Exercise
The entries should be restated word for word.

Dataset entries:
- - - -

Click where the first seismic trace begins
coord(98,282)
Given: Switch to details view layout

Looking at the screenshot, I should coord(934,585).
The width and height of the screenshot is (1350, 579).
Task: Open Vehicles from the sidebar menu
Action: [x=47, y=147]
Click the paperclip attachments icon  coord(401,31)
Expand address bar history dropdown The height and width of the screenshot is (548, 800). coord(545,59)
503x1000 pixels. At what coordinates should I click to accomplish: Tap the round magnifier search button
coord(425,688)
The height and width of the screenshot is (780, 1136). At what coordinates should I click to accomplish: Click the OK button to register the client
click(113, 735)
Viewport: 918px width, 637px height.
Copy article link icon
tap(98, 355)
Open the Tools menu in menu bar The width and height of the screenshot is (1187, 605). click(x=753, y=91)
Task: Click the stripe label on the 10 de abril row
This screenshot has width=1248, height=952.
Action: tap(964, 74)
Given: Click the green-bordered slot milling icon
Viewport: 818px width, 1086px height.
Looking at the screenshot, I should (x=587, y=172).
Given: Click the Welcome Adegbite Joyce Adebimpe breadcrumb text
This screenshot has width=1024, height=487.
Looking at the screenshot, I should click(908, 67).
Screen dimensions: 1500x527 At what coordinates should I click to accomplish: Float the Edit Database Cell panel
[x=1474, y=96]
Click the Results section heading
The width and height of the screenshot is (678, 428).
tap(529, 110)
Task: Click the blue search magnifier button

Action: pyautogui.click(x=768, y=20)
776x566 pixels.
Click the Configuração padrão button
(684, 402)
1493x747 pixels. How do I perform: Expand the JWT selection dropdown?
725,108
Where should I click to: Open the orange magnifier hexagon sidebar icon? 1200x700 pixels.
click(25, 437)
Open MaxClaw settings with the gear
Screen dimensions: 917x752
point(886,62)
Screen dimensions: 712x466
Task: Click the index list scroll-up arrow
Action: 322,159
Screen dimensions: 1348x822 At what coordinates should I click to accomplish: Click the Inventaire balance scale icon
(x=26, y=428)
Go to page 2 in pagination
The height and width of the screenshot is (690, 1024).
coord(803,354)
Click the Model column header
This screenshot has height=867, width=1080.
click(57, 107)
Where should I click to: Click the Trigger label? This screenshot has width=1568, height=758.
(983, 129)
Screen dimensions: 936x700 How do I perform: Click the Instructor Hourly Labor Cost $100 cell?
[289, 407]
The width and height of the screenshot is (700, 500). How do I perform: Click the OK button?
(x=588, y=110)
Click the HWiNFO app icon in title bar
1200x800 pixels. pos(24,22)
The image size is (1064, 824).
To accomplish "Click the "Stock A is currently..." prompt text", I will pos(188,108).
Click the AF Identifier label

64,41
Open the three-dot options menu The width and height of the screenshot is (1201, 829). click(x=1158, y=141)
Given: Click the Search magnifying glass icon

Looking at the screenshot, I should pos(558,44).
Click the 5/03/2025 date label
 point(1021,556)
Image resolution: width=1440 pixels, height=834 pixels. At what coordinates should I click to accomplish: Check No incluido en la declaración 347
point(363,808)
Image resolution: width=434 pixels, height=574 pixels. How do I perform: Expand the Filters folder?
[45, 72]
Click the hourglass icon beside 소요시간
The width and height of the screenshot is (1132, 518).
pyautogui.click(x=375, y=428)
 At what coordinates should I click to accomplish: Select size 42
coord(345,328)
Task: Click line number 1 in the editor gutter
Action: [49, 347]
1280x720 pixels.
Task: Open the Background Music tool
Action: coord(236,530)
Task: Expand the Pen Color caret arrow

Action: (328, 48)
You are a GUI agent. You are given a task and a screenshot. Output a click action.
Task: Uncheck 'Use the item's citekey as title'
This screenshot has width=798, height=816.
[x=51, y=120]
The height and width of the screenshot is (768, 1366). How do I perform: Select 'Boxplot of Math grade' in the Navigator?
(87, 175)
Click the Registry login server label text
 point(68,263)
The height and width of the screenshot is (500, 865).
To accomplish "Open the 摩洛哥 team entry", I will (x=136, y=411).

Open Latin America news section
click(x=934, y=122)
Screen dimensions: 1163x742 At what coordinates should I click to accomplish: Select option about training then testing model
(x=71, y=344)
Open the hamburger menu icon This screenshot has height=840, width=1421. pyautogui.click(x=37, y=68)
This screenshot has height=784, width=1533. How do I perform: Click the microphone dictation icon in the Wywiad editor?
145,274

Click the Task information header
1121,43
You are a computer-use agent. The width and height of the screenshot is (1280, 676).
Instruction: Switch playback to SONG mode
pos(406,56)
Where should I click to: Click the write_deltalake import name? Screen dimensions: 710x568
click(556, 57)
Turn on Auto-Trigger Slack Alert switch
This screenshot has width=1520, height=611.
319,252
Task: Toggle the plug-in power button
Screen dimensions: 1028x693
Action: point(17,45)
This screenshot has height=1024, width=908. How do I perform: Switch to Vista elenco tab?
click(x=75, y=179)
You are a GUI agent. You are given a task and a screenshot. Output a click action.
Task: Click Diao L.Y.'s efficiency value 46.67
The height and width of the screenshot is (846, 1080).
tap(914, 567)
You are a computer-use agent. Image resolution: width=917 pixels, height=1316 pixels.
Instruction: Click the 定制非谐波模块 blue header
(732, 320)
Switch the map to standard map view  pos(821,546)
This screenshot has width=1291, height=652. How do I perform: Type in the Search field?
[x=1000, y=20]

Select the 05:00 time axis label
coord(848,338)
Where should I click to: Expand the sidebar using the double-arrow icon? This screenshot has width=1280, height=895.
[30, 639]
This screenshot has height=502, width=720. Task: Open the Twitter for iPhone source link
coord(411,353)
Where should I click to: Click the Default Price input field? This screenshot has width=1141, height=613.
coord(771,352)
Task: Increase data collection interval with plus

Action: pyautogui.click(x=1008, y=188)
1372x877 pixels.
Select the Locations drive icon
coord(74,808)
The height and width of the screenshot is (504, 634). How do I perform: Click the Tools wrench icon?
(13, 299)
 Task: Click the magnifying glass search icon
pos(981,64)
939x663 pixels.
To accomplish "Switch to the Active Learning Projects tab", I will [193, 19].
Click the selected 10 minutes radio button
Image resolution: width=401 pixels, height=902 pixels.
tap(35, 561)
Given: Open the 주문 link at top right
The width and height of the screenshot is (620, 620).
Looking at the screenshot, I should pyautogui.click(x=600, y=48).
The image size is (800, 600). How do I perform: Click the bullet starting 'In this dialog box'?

- - - -

Exercise solution
Click where the first seismic trace begins
coord(98,282)
Given: Switch to details view layout

Looking at the screenshot, I should coord(934,585).
The width and height of the screenshot is (1350, 579).
Task: Open Vehicles from the sidebar menu
Action: [x=47, y=147]
Click the paperclip attachments icon  coord(401,31)
Expand address bar history dropdown The height and width of the screenshot is (548, 800). coord(545,59)
503x1000 pixels. At what coordinates should I click to accomplish: Tap the round magnifier search button
coord(425,688)
The height and width of the screenshot is (780, 1136). At what coordinates should I click to accomplish: Click the OK button to register the client
click(113, 735)
Viewport: 918px width, 637px height.
Copy article link icon
tap(98, 355)
Open the Tools menu in menu bar The width and height of the screenshot is (1187, 605). click(x=753, y=91)
Task: Click the stripe label on the 10 de abril row
This screenshot has width=1248, height=952.
Action: tap(964, 74)
Given: Click the green-bordered slot milling icon
Viewport: 818px width, 1086px height.
Looking at the screenshot, I should (x=587, y=172).
Given: Click the Welcome Adegbite Joyce Adebimpe breadcrumb text
This screenshot has width=1024, height=487.
Looking at the screenshot, I should click(908, 67).
Screen dimensions: 1500x527 At what coordinates should I click to accomplish: Float the Edit Database Cell panel
[x=1474, y=96]
Click the Results section heading
The width and height of the screenshot is (678, 428).
tap(529, 110)
Task: Click the blue search magnifier button

Action: pyautogui.click(x=768, y=20)
776x566 pixels.
Click the Configuração padrão button
(684, 402)
1493x747 pixels. How do I perform: Expand the JWT selection dropdown?
725,108
Where should I click to: Open the orange magnifier hexagon sidebar icon? 1200x700 pixels.
click(25, 437)
Open MaxClaw settings with the gear
Screen dimensions: 917x752
point(886,62)
Screen dimensions: 712x466
Task: Click the index list scroll-up arrow
Action: 322,159
Screen dimensions: 1348x822 At what coordinates should I click to accomplish: Click the Inventaire balance scale icon
(x=26, y=428)
Go to page 2 in pagination
The height and width of the screenshot is (690, 1024).
coord(803,354)
Click the Model column header
This screenshot has height=867, width=1080.
click(57, 107)
Where should I click to: Click the Trigger label? This screenshot has width=1568, height=758.
(983, 129)
Screen dimensions: 936x700 How do I perform: Click the Instructor Hourly Labor Cost $100 cell?
[289, 407]
The width and height of the screenshot is (700, 500). How do I perform: Click the OK button?
(x=588, y=110)
Click the HWiNFO app icon in title bar
1200x800 pixels. pos(24,22)
The image size is (1064, 824).
To accomplish "Click the "Stock A is currently..." prompt text", I will pos(188,108).
Click the AF Identifier label

64,41
Open the three-dot options menu The width and height of the screenshot is (1201, 829). click(x=1158, y=141)
Given: Click the Search magnifying glass icon

Looking at the screenshot, I should pos(558,44).
Click the 5/03/2025 date label
 point(1021,556)
Image resolution: width=1440 pixels, height=834 pixels. At what coordinates should I click to accomplish: Check No incluido en la declaración 347
point(363,808)
Image resolution: width=434 pixels, height=574 pixels. How do I perform: Expand the Filters folder?
[45, 72]
Click the hourglass icon beside 소요시간
The width and height of the screenshot is (1132, 518).
pyautogui.click(x=375, y=428)
 At what coordinates should I click to accomplish: Select size 42
coord(345,328)
Task: Click line number 1 in the editor gutter
Action: [49, 347]
1280x720 pixels.
Task: Open the Background Music tool
Action: coord(236,530)
Task: Expand the Pen Color caret arrow

Action: (328, 48)
You are a GUI agent. You are given a task and a screenshot. Output a click action.
Task: Uncheck 'Use the item's citekey as title'
This screenshot has width=798, height=816.
[x=51, y=120]
The height and width of the screenshot is (768, 1366). How do I perform: Select 'Boxplot of Math grade' in the Navigator?
(87, 175)
Click the Registry login server label text
 point(68,263)
The height and width of the screenshot is (500, 865).
To accomplish "Open the 摩洛哥 team entry", I will (x=136, y=411).

Open Latin America news section
click(x=934, y=122)
Screen dimensions: 1163x742 At what coordinates should I click to accomplish: Select option about training then testing model
(x=71, y=344)
Open the hamburger menu icon This screenshot has height=840, width=1421. pyautogui.click(x=37, y=68)
This screenshot has height=784, width=1533. How do I perform: Click the microphone dictation icon in the Wywiad editor?
145,274

Click the Task information header
1121,43
You are a computer-use agent. The width and height of the screenshot is (1280, 676).
Instruction: Switch playback to SONG mode
pos(406,56)
Where should I click to: Click the write_deltalake import name? Screen dimensions: 710x568
click(556, 57)
Turn on Auto-Trigger Slack Alert switch
This screenshot has width=1520, height=611.
319,252
Task: Toggle the plug-in power button
Screen dimensions: 1028x693
Action: point(17,45)
This screenshot has height=1024, width=908. How do I perform: Switch to Vista elenco tab?
click(x=75, y=179)
You are a GUI agent. You are given a task and a screenshot. Output a click action.
Task: Click Diao L.Y.'s efficiency value 46.67
The height and width of the screenshot is (846, 1080).
tap(914, 567)
You are a computer-use agent. Image resolution: width=917 pixels, height=1316 pixels.
Instruction: Click the 定制非谐波模块 blue header
(732, 320)
Switch the map to standard map view  pos(821,546)
This screenshot has width=1291, height=652. How do I perform: Type in the Search field?
[x=1000, y=20]

Select the 05:00 time axis label
coord(848,338)
Where should I click to: Expand the sidebar using the double-arrow icon? This screenshot has width=1280, height=895.
[30, 639]
This screenshot has height=502, width=720. Task: Open the Twitter for iPhone source link
coord(411,353)
Where should I click to: Click the Default Price input field? This screenshot has width=1141, height=613.
coord(771,352)
Task: Increase data collection interval with plus

Action: pyautogui.click(x=1008, y=188)
1372x877 pixels.
Select the Locations drive icon
coord(74,808)
The height and width of the screenshot is (504, 634). How do I perform: Click the Tools wrench icon?
(13, 299)
 Task: Click the magnifying glass search icon
pos(981,64)
939x663 pixels.
To accomplish "Switch to the Active Learning Projects tab", I will [193, 19].
Click the selected 10 minutes radio button
Image resolution: width=401 pixels, height=902 pixels.
tap(35, 561)
Given: Open the 주문 link at top right
The width and height of the screenshot is (620, 620).
Looking at the screenshot, I should pyautogui.click(x=600, y=48).
The image size is (800, 600). How do I perform: Click the bullet starting 'In this dialog box'?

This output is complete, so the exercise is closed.